The Interior Minister of the former East German state of Brandenburg Jörg Schönbohm (CDU) responded with something other than prudent diplomacy to the gruesome discovery this week that a Brandenburg woman had given birth to and murdered nine babies between 1988 and 1999. Schönbohm, formerly a West German general, said that the brutal incident reflects a more general "proletarianization and dilapidation" of the former East Germany. His remarks sparked outrage in all parties, including his own. In an editorial, Frank Junghänel credits Schönbohm with addressing important problems afflicting the East - the "inclination towards violence" and "lack of participation" in civil life - but says he does so in the wrong context. "When Jörg Schönbohm says proletarianization, he means a brutalisation in social life, which is not only to be observed in Brandenburg. Five million unemployed in a country that traditionally saw itself as a workers' state and to which the West is now building monuments, leads to a general loss of the self-confidence and self-worth that employment once instilled. A further cause of the increasing dilapidation of society may be the de-proletarianisation of communal life. The word proletariat was not an insult in the East. Maybe that's where the misunderstanding begins."


Die Welt, 05.08.2005


Ralf Dahrendorf, former European Commissioner for Germany and a member of the British House of Lords, sees the widespread rejection of the market economy and globalisation in Germany and France as a reflection of deep seated cultural values. He is sceptical of the visions that these counties project. "In reality, Europe’s much-vaunted social model is more dream than reality, the dream of a cosy world in which a benevolent state looks after us. This world has ceased to be viable as ever more claimants for assistance make costs unaffordable.... Some people - and even a few politicians - are drawing the right conclusions from this. They know that ultimately we all must rely on our own initiative and effort, and they make use of the opportunities of open markets. But others in Europe treat such attitudes like a cartoon whose caption either in French or German would read: 'Self-reliance is absolutely important, we depend on politics for it'." (English text here)
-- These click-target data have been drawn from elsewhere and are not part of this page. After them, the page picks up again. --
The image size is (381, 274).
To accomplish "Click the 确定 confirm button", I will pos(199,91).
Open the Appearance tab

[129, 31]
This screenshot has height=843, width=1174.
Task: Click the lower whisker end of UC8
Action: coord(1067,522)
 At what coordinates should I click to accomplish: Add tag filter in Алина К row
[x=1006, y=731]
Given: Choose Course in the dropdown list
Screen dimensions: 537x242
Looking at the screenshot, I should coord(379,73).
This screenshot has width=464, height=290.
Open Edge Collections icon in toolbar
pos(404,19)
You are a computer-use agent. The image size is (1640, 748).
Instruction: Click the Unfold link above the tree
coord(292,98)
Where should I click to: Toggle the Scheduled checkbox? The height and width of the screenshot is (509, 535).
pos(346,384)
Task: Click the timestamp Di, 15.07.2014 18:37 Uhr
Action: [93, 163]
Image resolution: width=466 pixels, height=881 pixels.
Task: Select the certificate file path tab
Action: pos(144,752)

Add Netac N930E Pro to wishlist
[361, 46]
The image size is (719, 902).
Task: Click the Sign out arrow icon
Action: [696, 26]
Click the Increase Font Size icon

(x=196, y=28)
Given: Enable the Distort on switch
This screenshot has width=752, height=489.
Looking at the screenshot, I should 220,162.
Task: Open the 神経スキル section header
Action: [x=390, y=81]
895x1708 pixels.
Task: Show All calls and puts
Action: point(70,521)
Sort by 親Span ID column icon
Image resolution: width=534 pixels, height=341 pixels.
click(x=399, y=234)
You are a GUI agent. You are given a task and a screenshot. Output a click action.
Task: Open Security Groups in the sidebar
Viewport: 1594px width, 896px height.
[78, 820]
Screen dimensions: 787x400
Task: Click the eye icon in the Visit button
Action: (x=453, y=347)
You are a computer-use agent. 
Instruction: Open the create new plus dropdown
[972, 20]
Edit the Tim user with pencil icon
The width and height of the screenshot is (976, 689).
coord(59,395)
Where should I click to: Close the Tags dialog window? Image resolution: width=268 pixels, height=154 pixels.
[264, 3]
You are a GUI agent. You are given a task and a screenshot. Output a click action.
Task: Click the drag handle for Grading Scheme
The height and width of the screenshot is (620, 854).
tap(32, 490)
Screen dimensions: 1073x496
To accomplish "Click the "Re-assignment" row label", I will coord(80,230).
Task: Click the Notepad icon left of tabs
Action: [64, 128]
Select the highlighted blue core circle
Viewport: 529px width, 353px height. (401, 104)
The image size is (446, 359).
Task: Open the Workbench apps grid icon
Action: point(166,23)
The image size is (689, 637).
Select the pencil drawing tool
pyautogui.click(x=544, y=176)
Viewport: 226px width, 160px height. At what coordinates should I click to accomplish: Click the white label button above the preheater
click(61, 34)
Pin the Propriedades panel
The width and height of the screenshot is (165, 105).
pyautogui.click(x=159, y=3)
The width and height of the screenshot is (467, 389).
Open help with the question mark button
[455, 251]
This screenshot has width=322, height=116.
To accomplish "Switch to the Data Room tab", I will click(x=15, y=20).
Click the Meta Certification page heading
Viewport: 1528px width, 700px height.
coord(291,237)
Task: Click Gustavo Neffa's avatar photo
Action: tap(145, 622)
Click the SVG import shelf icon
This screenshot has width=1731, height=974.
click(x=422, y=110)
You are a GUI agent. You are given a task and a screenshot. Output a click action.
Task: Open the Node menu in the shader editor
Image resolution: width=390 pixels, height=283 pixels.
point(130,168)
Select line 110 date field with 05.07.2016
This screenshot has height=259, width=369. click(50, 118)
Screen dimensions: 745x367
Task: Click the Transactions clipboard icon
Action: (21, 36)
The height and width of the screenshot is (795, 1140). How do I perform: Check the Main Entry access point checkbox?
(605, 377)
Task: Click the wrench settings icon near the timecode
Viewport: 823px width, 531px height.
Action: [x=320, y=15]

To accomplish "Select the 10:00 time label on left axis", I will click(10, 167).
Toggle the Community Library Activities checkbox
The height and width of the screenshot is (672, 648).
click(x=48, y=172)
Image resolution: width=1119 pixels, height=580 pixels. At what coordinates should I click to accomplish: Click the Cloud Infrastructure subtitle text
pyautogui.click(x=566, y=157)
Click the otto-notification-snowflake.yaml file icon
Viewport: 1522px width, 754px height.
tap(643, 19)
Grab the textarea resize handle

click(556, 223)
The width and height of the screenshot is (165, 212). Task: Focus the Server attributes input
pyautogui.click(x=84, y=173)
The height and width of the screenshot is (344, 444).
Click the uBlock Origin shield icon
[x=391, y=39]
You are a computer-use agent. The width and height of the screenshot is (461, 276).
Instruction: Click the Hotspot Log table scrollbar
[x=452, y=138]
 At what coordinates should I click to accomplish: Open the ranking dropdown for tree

Frankfurter Rundschau, 05.08.2005


The East German Palace of the Republic is about to be demolished and the Stadtschloss is set to be reconstructed on the site. 'But in the quiet after final word was spoken, someone can still call 'Yes, but...!'", writes Silke Hohmann. Which is why she's so happy about the architecture project "Der Berg" (the mountain) by Benjamin Foerster-Baldenius (the last of a series of art projects involving the palace) "The 'but' glares back at you because the plan is not 'Schloss not Palace" but 'get rid of the Palace, no money for the Schloss yet'. The ensuing space could of course easily be used as a camping site ... but that would mean the end of a unique landmark. Because the Palast is a spectacle, and interventions like that of Foerster-Baldenius are more than just events you have to pay for. 'Der Berg' might not be a city planner's summit, but it could become the discursive peak of the Berlin Summer." The mountain, Hohmann writes "is growing like a mysterious crystal, an iceberg blue backlit prism construction in the inside of the Palace, between the steel girders of the building's gutted shell which is waiting to be torn down." The mountain eventually grow "through" the walls and reach 44 meters into the sky.